I recommend searching similar hashtags to inspire fresh content for blog posts as well. The purpose for hashtags on Facebook is similar. They want users to be able to find useful content in an easier way. And, it's worth noting that hashtags have also morphed from just a filter and finding conversations into a way that has helped save lives in disasters or forming and coordinating revolutions.
You may have ventured into using hashtags on one of the many networks. Here are a few helpful tips for using hashtags effectively and ultimately assist with brand engagement and awareness. Limit the number of hashtags you utilize in your posts and tweets. I recommend 2 to 3 hashtags max in your tweets and no more than six on Instagram, Pinterest, Tumblr or Facebook. When using hashtags, select one(s) that are relevant to your topic. You can see how a hashtag is being used simply by clicking on it. You want to make sure that your tagged addition adds relevant content to the conversation.
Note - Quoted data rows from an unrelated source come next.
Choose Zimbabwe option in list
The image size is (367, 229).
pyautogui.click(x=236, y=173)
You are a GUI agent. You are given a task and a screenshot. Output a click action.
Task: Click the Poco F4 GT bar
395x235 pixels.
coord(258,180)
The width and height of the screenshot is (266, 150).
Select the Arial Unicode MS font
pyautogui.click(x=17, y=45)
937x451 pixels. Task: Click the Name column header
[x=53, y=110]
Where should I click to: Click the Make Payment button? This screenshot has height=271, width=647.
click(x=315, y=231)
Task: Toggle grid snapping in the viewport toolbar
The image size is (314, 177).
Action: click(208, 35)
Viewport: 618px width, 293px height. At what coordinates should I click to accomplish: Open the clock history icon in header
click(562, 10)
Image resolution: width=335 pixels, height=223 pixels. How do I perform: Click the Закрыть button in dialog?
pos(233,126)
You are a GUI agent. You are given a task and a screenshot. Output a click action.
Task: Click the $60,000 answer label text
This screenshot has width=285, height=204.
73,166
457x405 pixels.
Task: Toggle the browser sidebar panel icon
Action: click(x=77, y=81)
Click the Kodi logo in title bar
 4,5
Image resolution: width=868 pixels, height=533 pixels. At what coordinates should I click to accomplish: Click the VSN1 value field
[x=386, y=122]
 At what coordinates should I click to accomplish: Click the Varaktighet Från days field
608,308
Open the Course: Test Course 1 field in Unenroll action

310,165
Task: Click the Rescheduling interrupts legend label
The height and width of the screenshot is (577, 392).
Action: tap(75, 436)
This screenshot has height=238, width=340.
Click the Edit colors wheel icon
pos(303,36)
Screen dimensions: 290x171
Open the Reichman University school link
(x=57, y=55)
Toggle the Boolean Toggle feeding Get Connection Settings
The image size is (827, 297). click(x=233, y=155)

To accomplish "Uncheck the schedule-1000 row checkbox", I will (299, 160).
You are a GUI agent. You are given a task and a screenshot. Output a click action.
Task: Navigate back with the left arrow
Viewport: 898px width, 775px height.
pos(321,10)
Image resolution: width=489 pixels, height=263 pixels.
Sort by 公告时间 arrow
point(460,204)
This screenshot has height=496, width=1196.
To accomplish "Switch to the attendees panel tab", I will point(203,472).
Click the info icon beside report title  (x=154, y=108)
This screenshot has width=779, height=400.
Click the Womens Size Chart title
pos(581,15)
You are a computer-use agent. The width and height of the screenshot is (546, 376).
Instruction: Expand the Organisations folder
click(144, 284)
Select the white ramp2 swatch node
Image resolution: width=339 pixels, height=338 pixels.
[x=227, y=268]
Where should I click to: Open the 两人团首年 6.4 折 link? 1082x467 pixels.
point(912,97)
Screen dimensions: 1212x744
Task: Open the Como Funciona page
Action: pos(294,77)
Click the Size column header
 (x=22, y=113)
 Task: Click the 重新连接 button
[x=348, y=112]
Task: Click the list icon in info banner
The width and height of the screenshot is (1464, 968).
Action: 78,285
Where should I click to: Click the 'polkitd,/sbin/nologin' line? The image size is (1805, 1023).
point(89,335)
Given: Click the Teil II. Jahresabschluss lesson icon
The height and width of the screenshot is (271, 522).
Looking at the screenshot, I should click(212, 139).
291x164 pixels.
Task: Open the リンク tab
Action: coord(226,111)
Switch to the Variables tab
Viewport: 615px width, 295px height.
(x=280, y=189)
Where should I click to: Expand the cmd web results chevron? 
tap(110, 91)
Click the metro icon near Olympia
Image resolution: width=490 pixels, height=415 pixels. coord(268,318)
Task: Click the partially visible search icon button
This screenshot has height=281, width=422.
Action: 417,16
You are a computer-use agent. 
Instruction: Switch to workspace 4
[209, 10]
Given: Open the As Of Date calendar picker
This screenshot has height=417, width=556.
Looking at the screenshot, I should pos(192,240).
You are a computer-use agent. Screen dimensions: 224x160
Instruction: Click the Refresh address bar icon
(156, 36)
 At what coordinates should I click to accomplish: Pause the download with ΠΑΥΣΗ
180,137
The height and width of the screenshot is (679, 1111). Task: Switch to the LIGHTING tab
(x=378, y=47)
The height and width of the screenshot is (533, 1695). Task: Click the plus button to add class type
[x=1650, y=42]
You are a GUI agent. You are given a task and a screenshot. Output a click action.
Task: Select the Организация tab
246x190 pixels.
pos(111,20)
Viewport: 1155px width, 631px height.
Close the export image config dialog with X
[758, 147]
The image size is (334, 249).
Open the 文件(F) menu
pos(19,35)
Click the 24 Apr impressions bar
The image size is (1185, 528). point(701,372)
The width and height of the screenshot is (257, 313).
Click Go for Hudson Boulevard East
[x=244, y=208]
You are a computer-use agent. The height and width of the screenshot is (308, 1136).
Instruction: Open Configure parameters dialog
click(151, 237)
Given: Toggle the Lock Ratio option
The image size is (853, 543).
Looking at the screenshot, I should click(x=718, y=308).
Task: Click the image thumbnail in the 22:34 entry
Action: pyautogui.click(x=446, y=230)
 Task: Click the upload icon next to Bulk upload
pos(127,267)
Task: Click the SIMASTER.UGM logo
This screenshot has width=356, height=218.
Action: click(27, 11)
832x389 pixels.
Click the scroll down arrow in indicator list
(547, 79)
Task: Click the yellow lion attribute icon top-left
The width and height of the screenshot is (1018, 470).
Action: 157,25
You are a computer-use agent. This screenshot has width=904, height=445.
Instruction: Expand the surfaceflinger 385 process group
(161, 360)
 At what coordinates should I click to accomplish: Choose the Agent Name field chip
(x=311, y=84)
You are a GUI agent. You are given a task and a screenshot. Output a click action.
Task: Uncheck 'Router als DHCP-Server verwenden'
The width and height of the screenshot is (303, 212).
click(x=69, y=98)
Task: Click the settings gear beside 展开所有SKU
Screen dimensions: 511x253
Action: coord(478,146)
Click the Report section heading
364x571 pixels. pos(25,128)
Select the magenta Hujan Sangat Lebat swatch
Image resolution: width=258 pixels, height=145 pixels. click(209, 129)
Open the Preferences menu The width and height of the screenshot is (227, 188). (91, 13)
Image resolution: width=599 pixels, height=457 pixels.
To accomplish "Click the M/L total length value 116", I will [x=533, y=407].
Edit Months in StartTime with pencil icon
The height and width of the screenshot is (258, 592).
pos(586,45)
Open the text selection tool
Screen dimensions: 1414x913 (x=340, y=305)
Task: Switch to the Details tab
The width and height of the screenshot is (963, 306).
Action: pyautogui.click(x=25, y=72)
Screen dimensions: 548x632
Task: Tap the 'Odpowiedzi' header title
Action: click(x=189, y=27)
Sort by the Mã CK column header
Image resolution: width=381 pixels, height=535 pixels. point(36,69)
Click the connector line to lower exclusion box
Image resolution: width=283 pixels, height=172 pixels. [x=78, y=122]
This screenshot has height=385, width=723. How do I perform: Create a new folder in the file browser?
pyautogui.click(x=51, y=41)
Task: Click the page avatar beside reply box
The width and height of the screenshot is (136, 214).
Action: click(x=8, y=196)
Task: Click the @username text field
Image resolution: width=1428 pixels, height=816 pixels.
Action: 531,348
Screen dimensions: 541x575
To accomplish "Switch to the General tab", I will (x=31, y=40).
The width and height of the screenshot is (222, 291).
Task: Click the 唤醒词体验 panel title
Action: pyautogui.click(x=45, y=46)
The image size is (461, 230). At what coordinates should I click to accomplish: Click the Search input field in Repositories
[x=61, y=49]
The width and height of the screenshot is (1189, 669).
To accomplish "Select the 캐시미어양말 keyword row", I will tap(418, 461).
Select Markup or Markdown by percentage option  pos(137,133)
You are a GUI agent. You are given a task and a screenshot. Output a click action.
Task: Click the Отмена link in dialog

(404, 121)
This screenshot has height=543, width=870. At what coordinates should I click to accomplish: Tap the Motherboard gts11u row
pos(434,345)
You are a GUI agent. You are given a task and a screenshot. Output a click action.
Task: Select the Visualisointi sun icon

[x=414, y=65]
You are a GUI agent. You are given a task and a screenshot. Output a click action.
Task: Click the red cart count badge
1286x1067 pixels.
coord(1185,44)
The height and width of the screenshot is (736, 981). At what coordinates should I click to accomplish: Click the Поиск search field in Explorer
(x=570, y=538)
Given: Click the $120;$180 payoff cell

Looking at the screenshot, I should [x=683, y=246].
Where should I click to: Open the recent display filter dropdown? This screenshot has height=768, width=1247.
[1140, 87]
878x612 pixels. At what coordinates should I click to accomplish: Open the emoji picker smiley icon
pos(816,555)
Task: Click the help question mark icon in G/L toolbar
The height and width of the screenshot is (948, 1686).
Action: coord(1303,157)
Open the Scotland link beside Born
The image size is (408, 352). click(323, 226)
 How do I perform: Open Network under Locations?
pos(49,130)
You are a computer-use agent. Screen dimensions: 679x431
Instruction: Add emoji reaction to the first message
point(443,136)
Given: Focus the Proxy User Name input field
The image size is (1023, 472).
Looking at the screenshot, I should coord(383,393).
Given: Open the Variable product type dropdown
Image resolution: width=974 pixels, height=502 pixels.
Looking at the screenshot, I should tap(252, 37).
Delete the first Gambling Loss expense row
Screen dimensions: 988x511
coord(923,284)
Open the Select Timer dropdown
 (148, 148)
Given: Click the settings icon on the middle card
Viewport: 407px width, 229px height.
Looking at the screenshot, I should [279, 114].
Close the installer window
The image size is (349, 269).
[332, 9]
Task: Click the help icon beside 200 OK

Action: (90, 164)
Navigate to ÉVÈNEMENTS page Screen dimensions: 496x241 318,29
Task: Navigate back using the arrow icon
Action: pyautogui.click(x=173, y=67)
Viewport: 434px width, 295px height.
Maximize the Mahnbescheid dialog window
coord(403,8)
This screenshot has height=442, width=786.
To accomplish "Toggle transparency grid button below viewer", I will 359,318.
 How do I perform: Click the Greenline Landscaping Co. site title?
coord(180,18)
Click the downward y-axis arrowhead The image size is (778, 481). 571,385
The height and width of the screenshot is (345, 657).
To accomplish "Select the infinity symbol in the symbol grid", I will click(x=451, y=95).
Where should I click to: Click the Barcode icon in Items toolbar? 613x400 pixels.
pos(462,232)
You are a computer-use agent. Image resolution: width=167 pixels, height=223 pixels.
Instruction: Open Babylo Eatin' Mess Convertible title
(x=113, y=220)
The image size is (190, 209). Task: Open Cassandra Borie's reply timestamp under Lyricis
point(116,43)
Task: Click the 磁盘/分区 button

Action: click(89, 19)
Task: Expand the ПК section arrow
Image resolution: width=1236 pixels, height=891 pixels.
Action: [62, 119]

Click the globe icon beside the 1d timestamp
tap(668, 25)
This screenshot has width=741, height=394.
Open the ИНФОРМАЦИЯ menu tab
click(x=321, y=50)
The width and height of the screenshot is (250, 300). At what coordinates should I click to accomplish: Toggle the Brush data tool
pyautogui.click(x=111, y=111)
To best use hashtags effectively, they should be used consistently across the different social media platforms. If you're going to do a social media campaign on Twitter for #AFMTE you should continue using #AFMTE on Instagram, Vine, Facebook, Pinterest, etc., to relate it back to your specific campaign. This helps establish the use of the hashtag and increase your brand exposure. Try jumping into a conversation on a topic – meaning use a hashtag that's already trending or running a contest or promotion using hashtags.
When hosting an educational program, attending a tradeshow or webinar, encourage topic participation on your social networks with special hashtag words. This is helpful for building brand engagement success. You can also create a hashtag ad campaign specific to your brand. Be sure to TEST your hashtag first to see if other people are using it for a different purpose.
Things NOT to do with hashtags:
For Facebook, type the hashtag into the search bar and see all the most recent posts by you and others that have your hashtag and see how many likes, comments and shares you are receiving. This is a great opportunity to for you to comment on your fans and friends posts and it allows you access to new threads that you might not have ever known about had they not used your campaign hashtag.
I love it when we are able to integrate different forms of technology. Using hashtags across multiple social media networks, onto websites and into blogs is a great example of how to cross-feed each other. This creates a greater possibility of results for everyone, as long as we are using them correctly, respectfully and sensibly. The proper use of the # isn't for you to invade your potential customer's online world, but rather a way for you to invite them into yours.